--- Problem description ---
Each entry needs to appear again, retyped exactly as it is below.

--- Provided entries ---
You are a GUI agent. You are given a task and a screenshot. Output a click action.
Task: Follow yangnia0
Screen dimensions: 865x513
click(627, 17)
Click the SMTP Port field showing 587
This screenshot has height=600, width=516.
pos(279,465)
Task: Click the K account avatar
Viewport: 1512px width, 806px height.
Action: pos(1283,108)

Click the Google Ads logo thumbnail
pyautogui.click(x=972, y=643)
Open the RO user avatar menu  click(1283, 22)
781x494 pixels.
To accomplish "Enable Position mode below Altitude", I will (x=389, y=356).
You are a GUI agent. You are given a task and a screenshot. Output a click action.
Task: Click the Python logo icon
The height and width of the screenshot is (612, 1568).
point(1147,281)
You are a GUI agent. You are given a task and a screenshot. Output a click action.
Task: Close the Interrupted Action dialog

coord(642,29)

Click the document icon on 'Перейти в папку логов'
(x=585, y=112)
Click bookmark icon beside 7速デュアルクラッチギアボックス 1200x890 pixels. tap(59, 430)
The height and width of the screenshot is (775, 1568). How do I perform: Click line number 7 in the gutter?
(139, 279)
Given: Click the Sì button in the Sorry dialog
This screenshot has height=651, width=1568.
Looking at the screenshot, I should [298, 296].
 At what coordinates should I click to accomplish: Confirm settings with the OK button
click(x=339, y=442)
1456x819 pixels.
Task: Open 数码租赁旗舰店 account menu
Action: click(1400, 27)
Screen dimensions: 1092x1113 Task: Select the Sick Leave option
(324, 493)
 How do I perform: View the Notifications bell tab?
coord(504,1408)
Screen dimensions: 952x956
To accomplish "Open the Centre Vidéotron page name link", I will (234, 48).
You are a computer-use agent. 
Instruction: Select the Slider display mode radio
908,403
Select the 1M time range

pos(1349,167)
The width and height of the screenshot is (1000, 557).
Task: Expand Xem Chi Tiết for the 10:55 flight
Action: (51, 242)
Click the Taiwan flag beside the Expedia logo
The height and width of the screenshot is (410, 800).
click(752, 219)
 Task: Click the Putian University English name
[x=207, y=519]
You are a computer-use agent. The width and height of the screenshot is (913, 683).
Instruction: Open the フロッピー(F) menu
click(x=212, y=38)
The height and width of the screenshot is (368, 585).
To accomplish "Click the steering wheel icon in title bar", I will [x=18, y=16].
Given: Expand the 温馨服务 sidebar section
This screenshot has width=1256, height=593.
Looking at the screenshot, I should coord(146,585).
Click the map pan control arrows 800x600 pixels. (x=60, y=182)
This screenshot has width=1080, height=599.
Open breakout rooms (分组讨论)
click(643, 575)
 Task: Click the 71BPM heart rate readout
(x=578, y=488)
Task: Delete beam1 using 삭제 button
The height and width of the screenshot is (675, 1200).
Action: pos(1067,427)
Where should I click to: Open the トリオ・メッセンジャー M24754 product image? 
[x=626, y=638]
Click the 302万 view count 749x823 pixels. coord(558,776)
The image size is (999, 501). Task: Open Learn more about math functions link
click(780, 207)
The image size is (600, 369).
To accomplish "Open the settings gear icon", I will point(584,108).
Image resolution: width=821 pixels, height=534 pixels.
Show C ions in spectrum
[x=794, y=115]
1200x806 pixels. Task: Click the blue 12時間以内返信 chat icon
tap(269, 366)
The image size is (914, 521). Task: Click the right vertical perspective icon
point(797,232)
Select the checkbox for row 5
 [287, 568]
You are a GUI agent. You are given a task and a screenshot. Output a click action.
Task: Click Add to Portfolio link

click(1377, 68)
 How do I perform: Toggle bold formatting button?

--- Response area ---
You are a GUI agent. You are given a task and a screenshot. Output a click action.
Task: Follow yangnia0
Screen dimensions: 865x513
click(627, 17)
Click the SMTP Port field showing 587
This screenshot has height=600, width=516.
pos(279,465)
Task: Click the K account avatar
Viewport: 1512px width, 806px height.
Action: pos(1283,108)

Click the Google Ads logo thumbnail
pyautogui.click(x=972, y=643)
Open the RO user avatar menu  click(1283, 22)
781x494 pixels.
To accomplish "Enable Position mode below Altitude", I will (x=389, y=356).
You are a GUI agent. You are given a task and a screenshot. Output a click action.
Task: Click the Python logo icon
The height and width of the screenshot is (612, 1568).
point(1147,281)
You are a GUI agent. You are given a task and a screenshot. Output a click action.
Task: Close the Interrupted Action dialog

coord(642,29)

Click the document icon on 'Перейти в папку логов'
(x=585, y=112)
Click bookmark icon beside 7速デュアルクラッチギアボックス 1200x890 pixels. tap(59, 430)
The height and width of the screenshot is (775, 1568). How do I perform: Click line number 7 in the gutter?
(139, 279)
Given: Click the Sì button in the Sorry dialog
This screenshot has height=651, width=1568.
Looking at the screenshot, I should [298, 296].
 At what coordinates should I click to accomplish: Confirm settings with the OK button
click(x=339, y=442)
1456x819 pixels.
Task: Open 数码租赁旗舰店 account menu
Action: click(1400, 27)
Screen dimensions: 1092x1113 Task: Select the Sick Leave option
(324, 493)
 How do I perform: View the Notifications bell tab?
coord(504,1408)
Screen dimensions: 952x956
To accomplish "Open the Centre Vidéotron page name link", I will (234, 48).
You are a computer-use agent. 
Instruction: Select the Slider display mode radio
908,403
Select the 1M time range

pos(1349,167)
The width and height of the screenshot is (1000, 557).
Task: Expand Xem Chi Tiết for the 10:55 flight
Action: (51, 242)
Click the Taiwan flag beside the Expedia logo
The height and width of the screenshot is (410, 800).
click(752, 219)
 Task: Click the Putian University English name
[x=207, y=519]
You are a computer-use agent. The width and height of the screenshot is (913, 683).
Instruction: Open the フロッピー(F) menu
click(x=212, y=38)
The height and width of the screenshot is (368, 585).
To accomplish "Click the steering wheel icon in title bar", I will [x=18, y=16].
Given: Expand the 温馨服务 sidebar section
This screenshot has width=1256, height=593.
Looking at the screenshot, I should coord(146,585).
Click the map pan control arrows 800x600 pixels. (x=60, y=182)
This screenshot has width=1080, height=599.
Open breakout rooms (分组讨论)
click(643, 575)
 Task: Click the 71BPM heart rate readout
(x=578, y=488)
Task: Delete beam1 using 삭제 button
The height and width of the screenshot is (675, 1200).
Action: pos(1067,427)
Where should I click to: Open the トリオ・メッセンジャー M24754 product image? 
[x=626, y=638]
Click the 302万 view count 749x823 pixels. coord(558,776)
The image size is (999, 501). Task: Open Learn more about math functions link
click(780, 207)
The image size is (600, 369).
To accomplish "Open the settings gear icon", I will point(584,108).
Image resolution: width=821 pixels, height=534 pixels.
Show C ions in spectrum
[x=794, y=115]
1200x806 pixels. Task: Click the blue 12時間以内返信 chat icon
tap(269, 366)
The image size is (914, 521). Task: Click the right vertical perspective icon
point(797,232)
Select the checkbox for row 5
 [287, 568]
You are a GUI agent. You are given a task and a screenshot. Output a click action.
Task: Click Add to Portfolio link

click(1377, 68)
 How do I perform: Toggle bold formatting button?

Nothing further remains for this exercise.